───── Records supplied

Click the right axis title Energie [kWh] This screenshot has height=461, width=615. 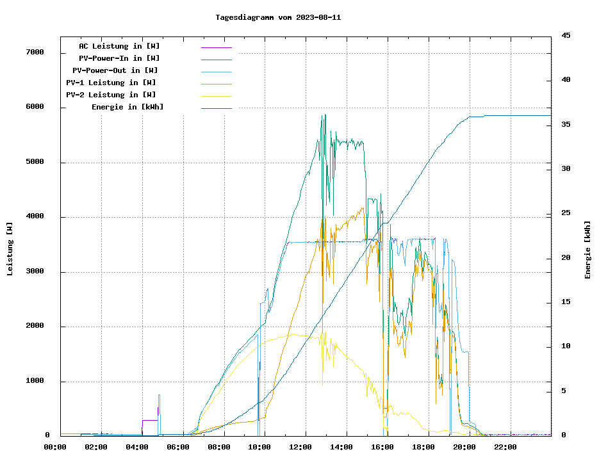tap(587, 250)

──────────
───── Records supplied

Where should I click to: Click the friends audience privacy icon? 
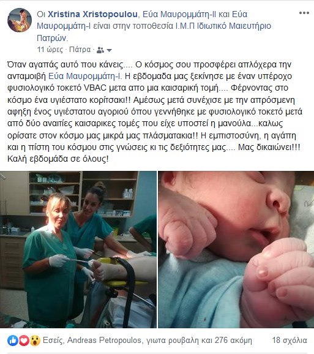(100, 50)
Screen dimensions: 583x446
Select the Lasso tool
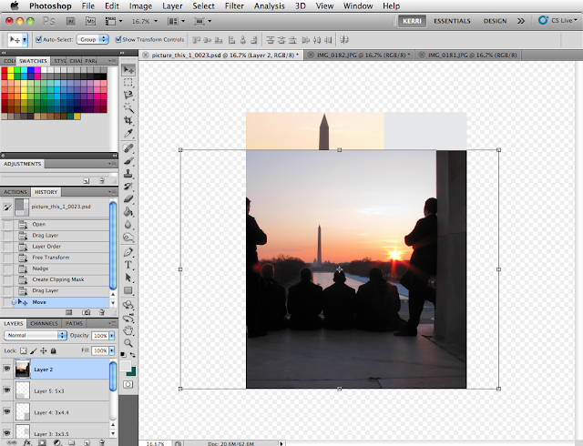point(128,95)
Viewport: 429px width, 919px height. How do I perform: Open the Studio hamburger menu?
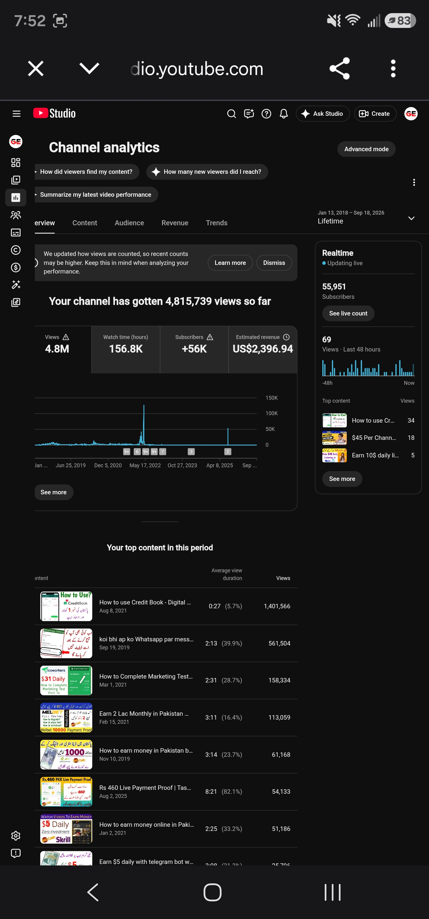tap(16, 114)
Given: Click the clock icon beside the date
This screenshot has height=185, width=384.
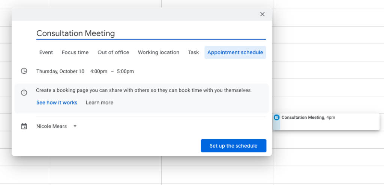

──────────

_Problem statement_
Output exactly the lines of the listing above that start with the one holding "Where should I" and go on through the one holding "This screenshot has height=185, width=384."; leave the pictures out.

_Result of this exercise_
Where should I click to: Click the friends audience privacy icon? 
(100, 50)
Screen dimensions: 583x446
Select the Lasso tool
point(128,95)
Viewport: 429px width, 919px height. How do I perform: Open the Studio hamburger menu?
tap(16, 114)
Given: Click the clock icon beside the date
This screenshot has height=185, width=384.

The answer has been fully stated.